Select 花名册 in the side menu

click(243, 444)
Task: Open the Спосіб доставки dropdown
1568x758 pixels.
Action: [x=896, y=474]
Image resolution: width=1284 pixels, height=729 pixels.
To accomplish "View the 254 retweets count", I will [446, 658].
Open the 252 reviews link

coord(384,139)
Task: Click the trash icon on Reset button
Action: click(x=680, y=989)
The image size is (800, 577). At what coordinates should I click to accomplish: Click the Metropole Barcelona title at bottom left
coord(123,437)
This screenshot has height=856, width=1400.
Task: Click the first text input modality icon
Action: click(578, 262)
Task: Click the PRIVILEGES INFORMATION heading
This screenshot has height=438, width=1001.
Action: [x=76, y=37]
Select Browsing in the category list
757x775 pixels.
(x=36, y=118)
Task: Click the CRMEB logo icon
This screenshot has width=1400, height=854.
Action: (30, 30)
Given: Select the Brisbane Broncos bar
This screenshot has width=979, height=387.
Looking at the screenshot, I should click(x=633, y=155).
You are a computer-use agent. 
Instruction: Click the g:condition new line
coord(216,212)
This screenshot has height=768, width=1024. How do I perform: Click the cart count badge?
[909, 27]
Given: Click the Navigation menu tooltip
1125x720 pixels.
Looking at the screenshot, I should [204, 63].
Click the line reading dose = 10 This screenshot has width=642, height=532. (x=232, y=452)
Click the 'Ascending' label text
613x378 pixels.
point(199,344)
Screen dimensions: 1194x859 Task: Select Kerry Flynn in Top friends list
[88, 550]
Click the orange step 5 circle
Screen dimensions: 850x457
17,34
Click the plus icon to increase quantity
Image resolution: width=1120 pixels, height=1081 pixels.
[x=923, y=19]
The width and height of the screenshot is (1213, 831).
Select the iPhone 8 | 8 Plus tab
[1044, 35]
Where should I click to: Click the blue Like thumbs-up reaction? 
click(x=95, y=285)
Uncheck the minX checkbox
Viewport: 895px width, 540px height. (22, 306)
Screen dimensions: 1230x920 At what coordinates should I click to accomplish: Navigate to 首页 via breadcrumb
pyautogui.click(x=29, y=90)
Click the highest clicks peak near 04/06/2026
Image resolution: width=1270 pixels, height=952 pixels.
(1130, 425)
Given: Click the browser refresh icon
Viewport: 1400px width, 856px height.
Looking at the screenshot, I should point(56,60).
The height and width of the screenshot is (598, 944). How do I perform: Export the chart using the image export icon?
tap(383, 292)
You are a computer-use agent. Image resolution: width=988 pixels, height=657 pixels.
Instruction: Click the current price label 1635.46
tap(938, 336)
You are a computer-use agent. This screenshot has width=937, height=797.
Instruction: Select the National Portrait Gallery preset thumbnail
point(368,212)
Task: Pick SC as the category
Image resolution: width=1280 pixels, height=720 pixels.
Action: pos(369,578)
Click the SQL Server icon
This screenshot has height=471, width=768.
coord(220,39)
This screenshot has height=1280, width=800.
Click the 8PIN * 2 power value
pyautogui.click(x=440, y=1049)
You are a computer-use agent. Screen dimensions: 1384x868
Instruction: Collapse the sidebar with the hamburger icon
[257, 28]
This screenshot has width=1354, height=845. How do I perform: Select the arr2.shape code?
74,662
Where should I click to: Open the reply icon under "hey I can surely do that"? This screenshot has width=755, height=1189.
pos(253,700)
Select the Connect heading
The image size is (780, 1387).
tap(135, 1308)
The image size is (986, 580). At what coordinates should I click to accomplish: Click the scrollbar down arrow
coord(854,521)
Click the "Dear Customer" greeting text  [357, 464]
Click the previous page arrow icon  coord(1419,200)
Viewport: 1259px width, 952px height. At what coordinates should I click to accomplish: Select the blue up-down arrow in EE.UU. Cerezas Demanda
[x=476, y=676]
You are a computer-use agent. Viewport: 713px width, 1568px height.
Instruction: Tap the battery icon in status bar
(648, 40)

# # # # # # #

Assignment>
Beginning at the line above that contains "This screenshot has width=1354, height=845.", return each line exactly through the line that contains "Click the previous", and no others.

Exercise answer>
This screenshot has width=1354, height=845. How do I perform: Select the arr2.shape code?
74,662
Where should I click to: Open the reply icon under "hey I can surely do that"? This screenshot has width=755, height=1189.
pos(253,700)
Select the Connect heading
The image size is (780, 1387).
tap(135, 1308)
The image size is (986, 580). At what coordinates should I click to accomplish: Click the scrollbar down arrow
coord(854,521)
Click the "Dear Customer" greeting text  [357, 464]
Click the previous page arrow icon  coord(1419,200)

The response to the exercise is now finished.